* _Data extract_
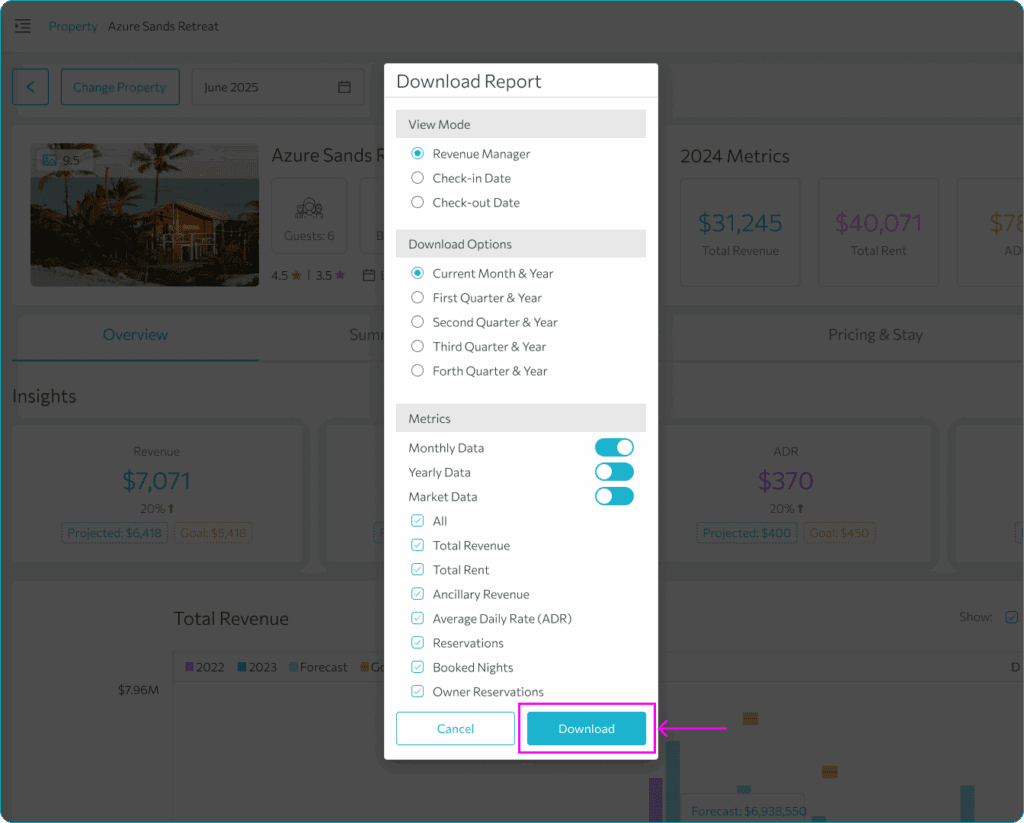Image resolution: width=1024 pixels, height=823 pixels.
Task: Click the photo count image icon
Action: [x=50, y=160]
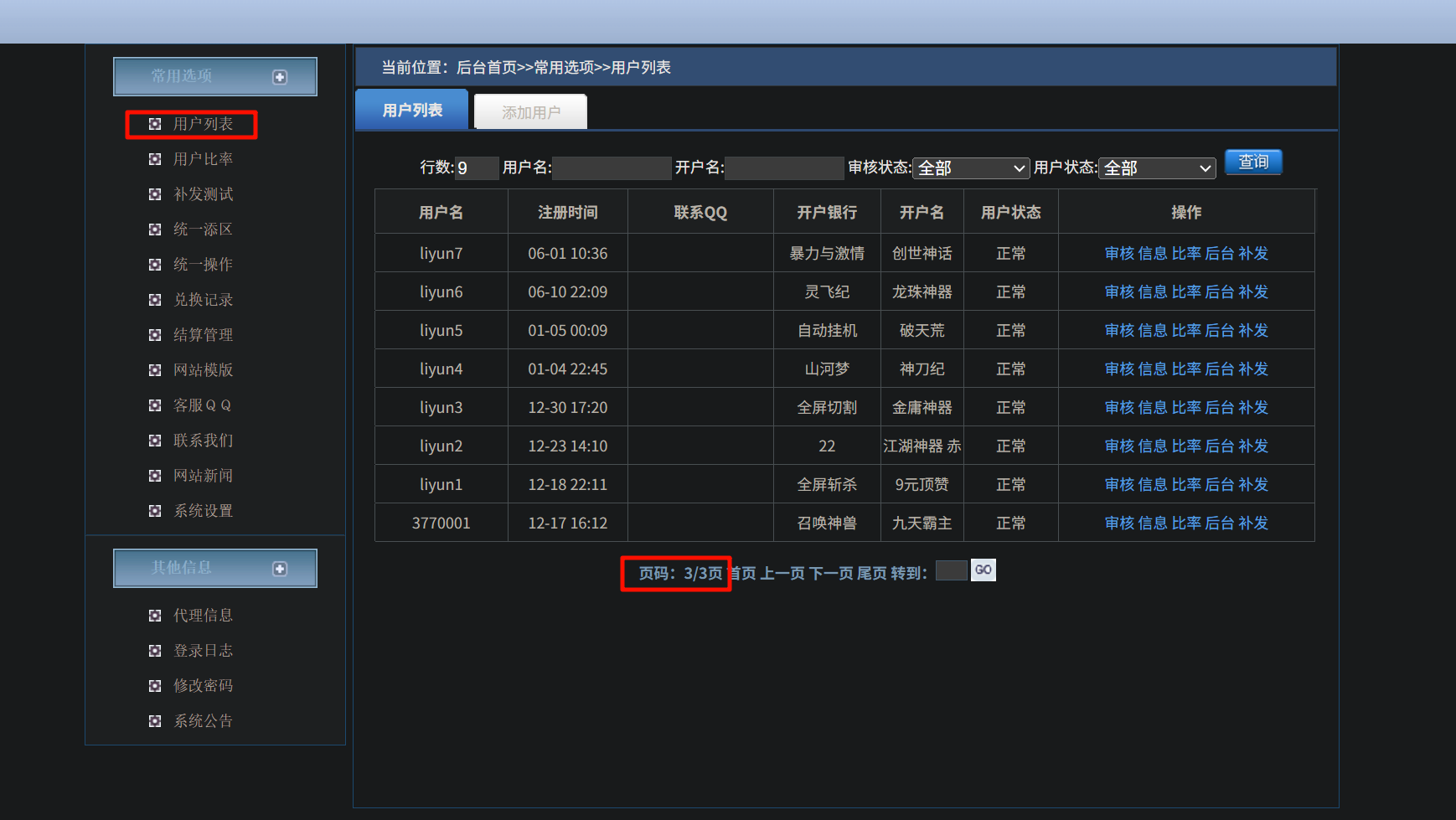Screen dimensions: 1456x820
Task: Select the 用户列表 tab
Action: pos(412,111)
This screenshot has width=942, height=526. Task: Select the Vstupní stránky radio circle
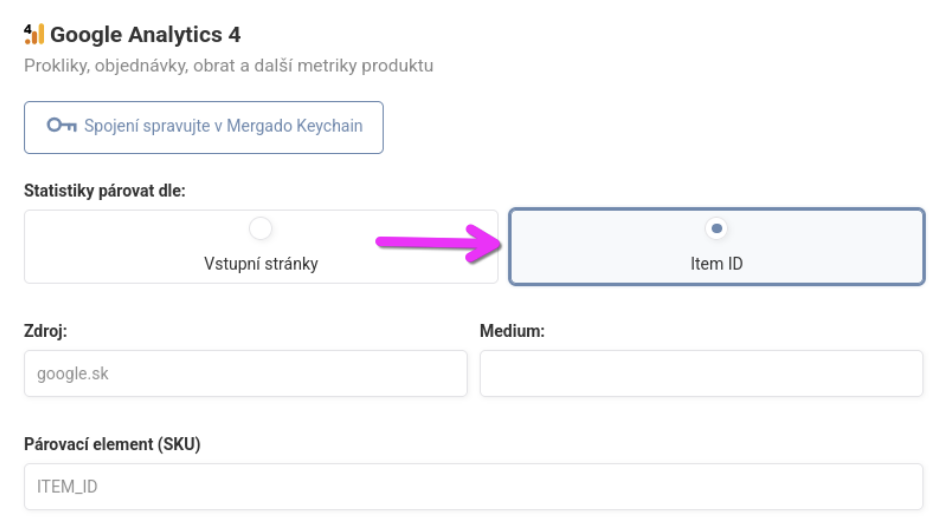[x=261, y=229]
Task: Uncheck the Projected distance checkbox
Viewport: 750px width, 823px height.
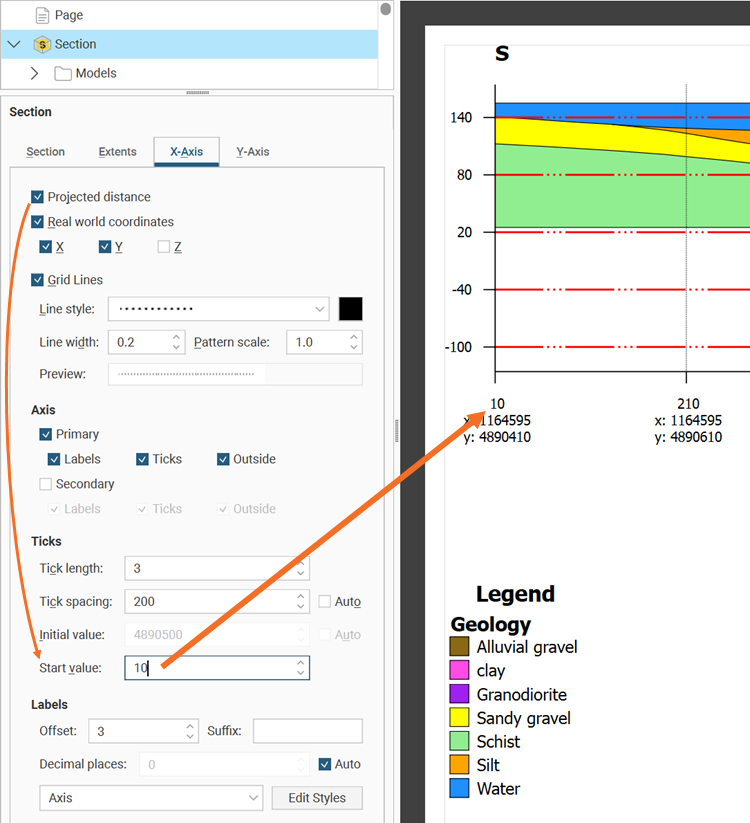Action: pos(38,197)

* _What is expected_
At the line containing "Task: Uncheck the Projected distance checkbox", start reproducing exactly, and stop after the last line of the listing; include both ends, and leave the pictures out.

* _Response area_
Task: Uncheck the Projected distance checkbox
Viewport: 750px width, 823px height.
Action: pos(38,197)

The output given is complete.